Maddox Smith, a 9-year-old from Coralville, was diagnosed with neurofibromatosis, or NF, when he was 5. The disease causes tumors to grow on nerve cells. His parents first noticed what looked like birthmarks on his body, and they soon discovered these spots were “café au lait” spots, a symptom of the rare genetic condition.

“We really had no idea what to expect or what his condition was. We hadn’t ever heard of it,” said Maddox’s father, Mike Smith. “We Googled it, which was kind of the wrong thing to do at the time.”

His treatment was simply to monitor his condition on a regular basis. The disease can cause learning disabilities, headaches, scoliosis, and numerous other conditions. But for the time, he just had the café au lait spots.

When Maddox was 7, he began to have violent headaches — so bad that he sometimes had to leave school early. His doctors ran an MRI and found a cavernoma — a brain tumor the size of a golf ball. Maddox’s doctors told his parents this is rarely ever seen in children, so an adult neurosurgeon had to remove the tumor.

After the surgery, Maddox lost 50 percent of his vision.

“It was one of those where the various specialists that we saw said they don’t know if [his vision would] ever come back or if it would get better.
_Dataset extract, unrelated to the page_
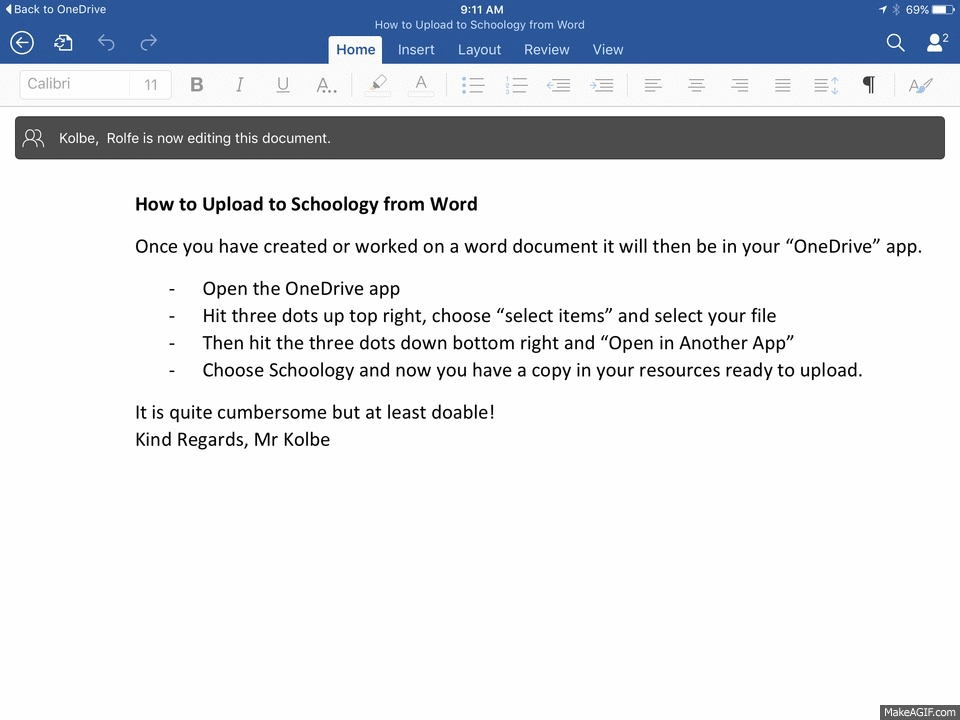
Task: Open the file save/sync icon
Action: click(x=63, y=43)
There was nothing they could do but wait,” Maddox’s mother Jen Smith said. “And quite gratefully, his vision came back.”

The entire tumor was removed, and his treatment has returned to simply regular monitoring. Time will tell how the disease will affect him for the rest of his life.

“Most of the other horrible things that could pop up come in puberty, and he’s just 9, so right now, so we’re just monitoring,” Jen Smith said. “It’s a whole lot of wait-and-see. He sees his NF doctors at least once a year to watch for tumor development, and they can happen on any nerve of [his] body. There are nerves literally everywhere on your body.”

For the most part though, Maddox is like any other kid his age.

“I like track, and I love cross-country. Also I like playing football and baseball, and I like to read a lot, and I play the guitar,” Maddox said.

Before the Iowa/Illinois game on Saturday, Maddox will step onto the field with the Hawkeye football team during the national anthem. He was selected for the Kid Captain program, which honors a pediatric patient undergoing treatment at the University of Iowa Stead Family Children’s Hospital at each football game.

Jen Smith said Maddox is excited about the game and is a “die-hard Hawkeye fan.”

“He’s mostly worried about what his face will look like on the Jumbotron,” Jen Smith said. “He’s like, ‘What will my face look like when it’s so big?’ ”

His favorite player is running back Akrum Wadley, who spent some time with Maddox this summer.

“I’ve literally been taking him to Hawkeye games since before he was 2,” Jen Smith said. “He watches the game and yells at the officials just like everyone else. He’s very engaged, he’s totally into it.”

Despite the whirlwind that Maddox’s life has been, the family has found comfort at the Children’s Hospital.